Mr Buchanan then placed an advert in a local paper to find out if anyone else had witnessed the event - hundreds of phone
calls and sackfuls of letters have been arriving ever since.
One of the calls was from a 'ufologist' called Malcolm Robinson who shares a caravan in Alloa (bearing a registration plate 'UFO ONE') with dozens of miniature models of aliens. As a child he was fascinated with everything to do with UFOs and aliens as well as the supernatural.
NOW at the age of 40, married with three children, he works as a bottle checker at a glass company in Alloa but spends all his free time investigating UFOs and other unexplained occurences through his society Strange Phenomena Investigators.
He records all the incidents he hears about and checks with airports, flying clubs and the meteorological office to try to find a rational explanation for what has happened. But he has been unable to explain many of the sightings. About three years ago he claims he saw a UFO in Wester Ross.
'I saw a column of light tumbling down from the sky and then going back up,' he said. 'It wasn't a flare or a firework. I don't know what it was.'
One of the strangest stories he has heard was of a woman in Fife who saw hundreds of little grey creatures carrying boxes to a spacecraft and said she saw them later looking through into her home.
'It's a hard story to swallow, even for me,' he admitted.
He has found logical explanations for some of the sightings, but others remain a mystery.
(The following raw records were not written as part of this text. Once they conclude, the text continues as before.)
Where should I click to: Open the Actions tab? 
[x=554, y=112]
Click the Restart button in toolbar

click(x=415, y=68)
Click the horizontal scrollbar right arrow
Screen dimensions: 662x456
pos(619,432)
'Bonnybridge has nothing that would interest aliens, but it is a hotspot,' he said.
'I suppose it's like saying why was Christ born in Bethlehem? Why not Australia?' Mr Buchanan is tired of being ridiculed for his obsession with UFOs: 'There's nothing worse than weans shouting 'Spaceman' at you down the street.' But if his plans pay off, UFO fans could start descending on the small town in large numbers. After all, half a million tourists a year visit Loch Ness and spend [pounds sterling]25million without ever glimpsing the monster.
The chances of spotting an alien in Bon-nybridge are apparently much higher.